◆ **TASK DETAILS**:
Pictures aside, the output must consist of the lines from the one containing "Task: Click the Iron Powder ingredient text" through the end of the data, reproduced exactly.

### DATA FOR THIS TASK ###

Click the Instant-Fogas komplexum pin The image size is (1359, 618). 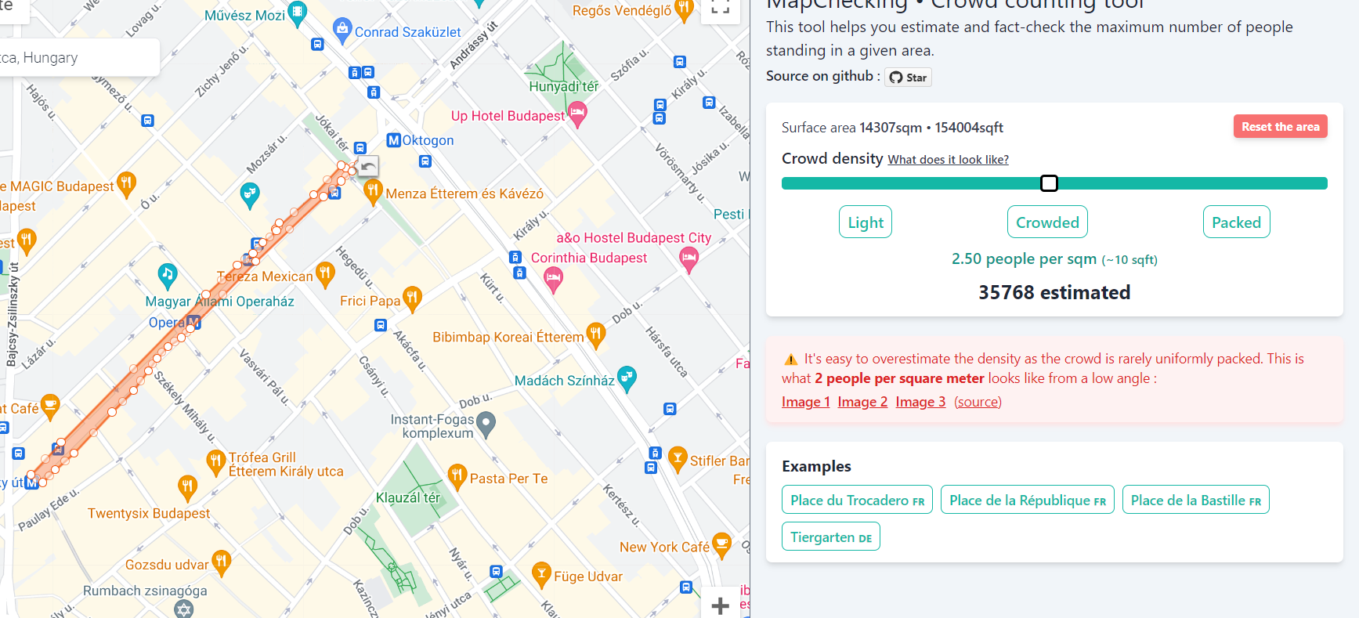(x=486, y=425)
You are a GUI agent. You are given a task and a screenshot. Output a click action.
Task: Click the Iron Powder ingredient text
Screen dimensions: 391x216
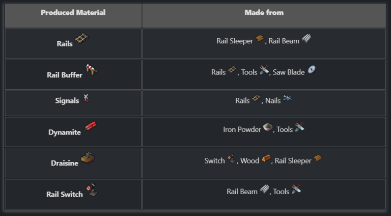242,129
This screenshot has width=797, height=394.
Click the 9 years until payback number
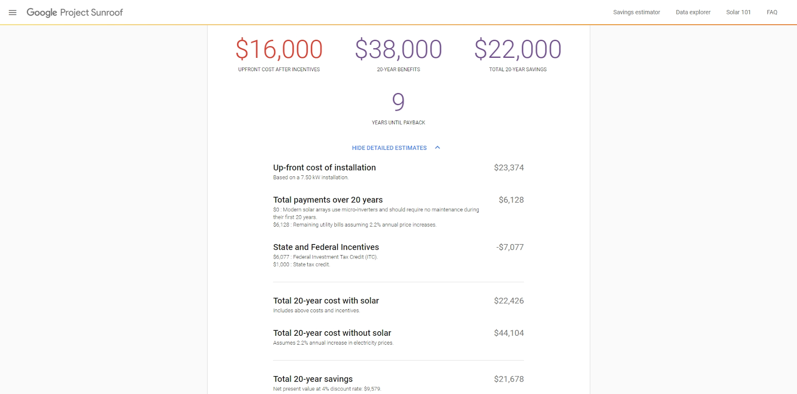(399, 102)
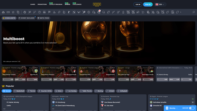Viewport: 197px width, 111px height.
Task: Expand more sports dropdown arrow
Action: (181, 12)
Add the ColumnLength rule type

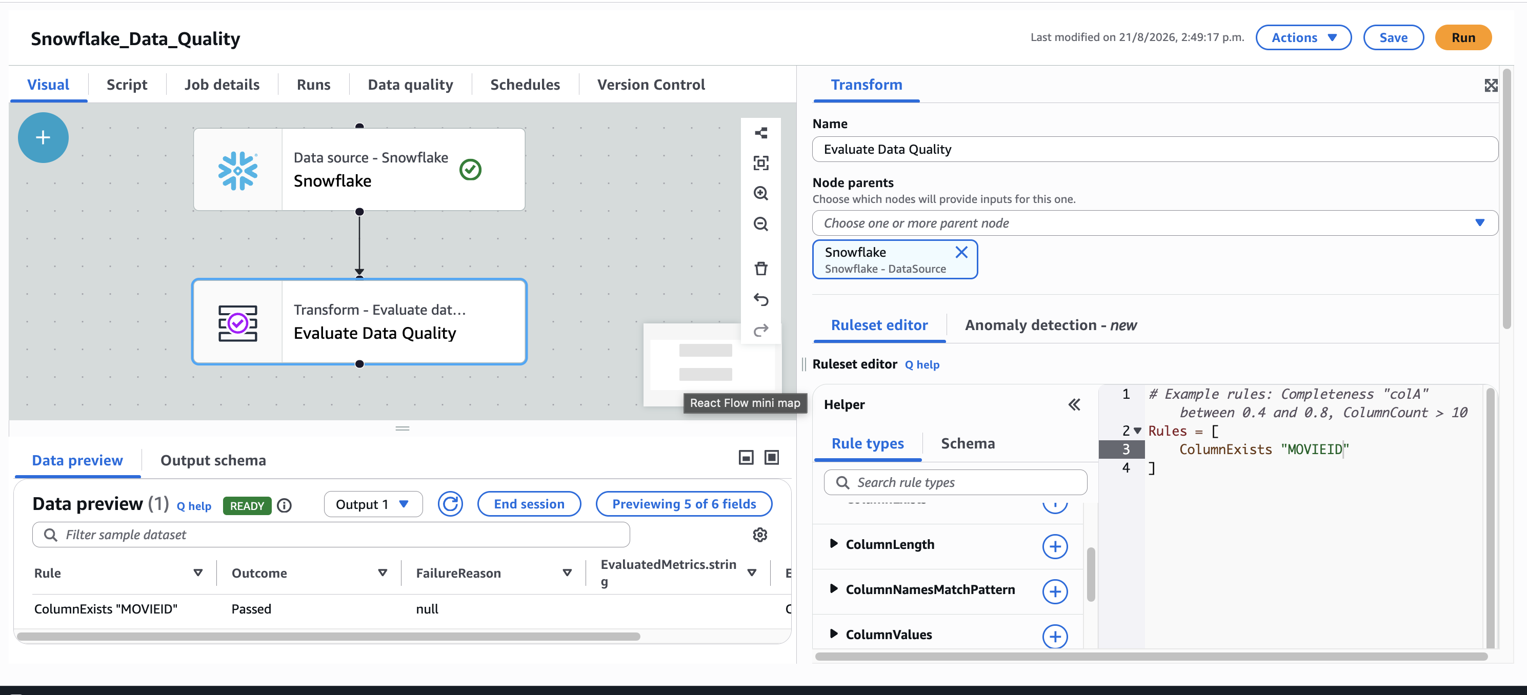(1055, 546)
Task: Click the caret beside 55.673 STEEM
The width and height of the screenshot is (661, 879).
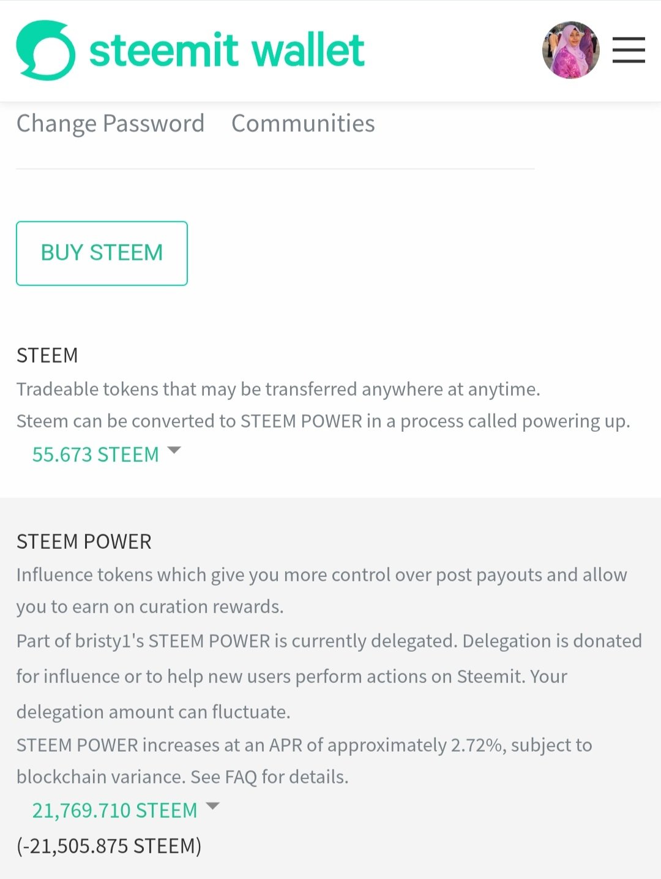Action: 174,450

###

◆ **FINISHED EXERCISE**:
Task: Click the Iron Powder ingredient text
Screen dimensions: 391x216
242,129
This screenshot has width=797, height=394.
Click the 9 years until payback number
(399, 102)
Viewport: 197px width, 111px height.
Task: Expand more sports dropdown arrow
Action: (181, 12)
Add the ColumnLength rule type

(1055, 546)
Task: Click the caret beside 55.673 STEEM
The width and height of the screenshot is (661, 879).
Action: 174,450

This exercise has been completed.